**PROBLEM REQUIREMENTS:**
Revise the items from the very first line through the line containing "pyautogui.click(x=996, y=342)", putting "File type" in place of "Save as type" and leaving everything else unchanged.
* Begin LISTED RECORDS *
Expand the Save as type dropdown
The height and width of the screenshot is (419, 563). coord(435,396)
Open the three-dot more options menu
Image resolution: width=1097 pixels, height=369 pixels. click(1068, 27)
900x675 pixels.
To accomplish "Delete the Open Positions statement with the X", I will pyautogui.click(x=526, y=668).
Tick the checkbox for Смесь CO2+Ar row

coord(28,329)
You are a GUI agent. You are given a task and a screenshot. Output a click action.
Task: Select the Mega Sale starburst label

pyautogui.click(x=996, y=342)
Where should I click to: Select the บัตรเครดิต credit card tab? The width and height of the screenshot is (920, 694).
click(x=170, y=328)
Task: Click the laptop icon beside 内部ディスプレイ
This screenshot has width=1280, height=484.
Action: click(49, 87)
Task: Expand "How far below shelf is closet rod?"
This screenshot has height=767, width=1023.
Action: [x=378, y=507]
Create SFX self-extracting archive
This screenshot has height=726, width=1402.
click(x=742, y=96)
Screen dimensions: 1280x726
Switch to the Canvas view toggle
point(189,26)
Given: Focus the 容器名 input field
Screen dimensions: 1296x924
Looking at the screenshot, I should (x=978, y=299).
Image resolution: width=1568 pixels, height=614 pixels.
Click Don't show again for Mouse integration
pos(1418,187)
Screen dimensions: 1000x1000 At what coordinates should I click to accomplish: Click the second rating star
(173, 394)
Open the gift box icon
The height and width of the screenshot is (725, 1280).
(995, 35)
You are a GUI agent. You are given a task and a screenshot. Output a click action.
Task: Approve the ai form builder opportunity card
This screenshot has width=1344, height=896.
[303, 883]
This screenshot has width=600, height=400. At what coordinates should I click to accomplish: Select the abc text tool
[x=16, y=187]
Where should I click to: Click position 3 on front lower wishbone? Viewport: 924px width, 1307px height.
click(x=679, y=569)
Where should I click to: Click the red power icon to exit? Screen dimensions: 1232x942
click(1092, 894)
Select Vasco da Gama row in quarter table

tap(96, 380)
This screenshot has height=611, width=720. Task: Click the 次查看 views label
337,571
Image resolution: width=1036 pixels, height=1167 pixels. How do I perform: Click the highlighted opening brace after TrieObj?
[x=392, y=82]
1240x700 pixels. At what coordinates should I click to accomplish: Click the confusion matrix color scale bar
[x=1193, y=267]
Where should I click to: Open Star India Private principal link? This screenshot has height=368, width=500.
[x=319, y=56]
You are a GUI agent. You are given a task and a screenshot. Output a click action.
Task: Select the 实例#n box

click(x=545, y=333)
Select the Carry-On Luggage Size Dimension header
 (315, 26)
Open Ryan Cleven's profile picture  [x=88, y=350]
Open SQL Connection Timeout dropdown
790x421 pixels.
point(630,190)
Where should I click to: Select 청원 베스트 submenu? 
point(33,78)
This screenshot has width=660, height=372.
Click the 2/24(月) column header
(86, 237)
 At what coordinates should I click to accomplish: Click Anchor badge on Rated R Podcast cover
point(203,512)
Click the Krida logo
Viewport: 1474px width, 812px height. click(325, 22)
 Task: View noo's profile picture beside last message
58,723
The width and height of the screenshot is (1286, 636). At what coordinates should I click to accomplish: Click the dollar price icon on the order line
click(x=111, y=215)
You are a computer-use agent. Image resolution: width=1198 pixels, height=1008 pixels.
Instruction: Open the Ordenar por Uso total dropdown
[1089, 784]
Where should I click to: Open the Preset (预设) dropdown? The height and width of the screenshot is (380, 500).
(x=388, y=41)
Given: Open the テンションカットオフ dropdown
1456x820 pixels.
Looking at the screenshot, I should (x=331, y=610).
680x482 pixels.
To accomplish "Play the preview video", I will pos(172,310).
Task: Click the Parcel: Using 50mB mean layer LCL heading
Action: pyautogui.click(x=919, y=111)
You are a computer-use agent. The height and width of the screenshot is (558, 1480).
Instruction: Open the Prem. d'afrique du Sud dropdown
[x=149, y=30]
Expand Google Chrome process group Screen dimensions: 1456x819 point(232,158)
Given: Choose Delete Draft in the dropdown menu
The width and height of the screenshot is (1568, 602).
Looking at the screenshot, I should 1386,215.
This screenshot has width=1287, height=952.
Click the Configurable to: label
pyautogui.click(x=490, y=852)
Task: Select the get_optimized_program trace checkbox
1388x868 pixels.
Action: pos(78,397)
* End LISTED RECORDS *
**TASK OUTPUT:**
Expand the File type dropdown
The height and width of the screenshot is (419, 563). coord(435,396)
Open the three-dot more options menu
Image resolution: width=1097 pixels, height=369 pixels. click(1068, 27)
900x675 pixels.
To accomplish "Delete the Open Positions statement with the X", I will pyautogui.click(x=526, y=668).
Tick the checkbox for Смесь CO2+Ar row

coord(28,329)
You are a GUI agent. You are given a task and a screenshot. Output a click action.
Task: Select the Mega Sale starburst label

pyautogui.click(x=996, y=342)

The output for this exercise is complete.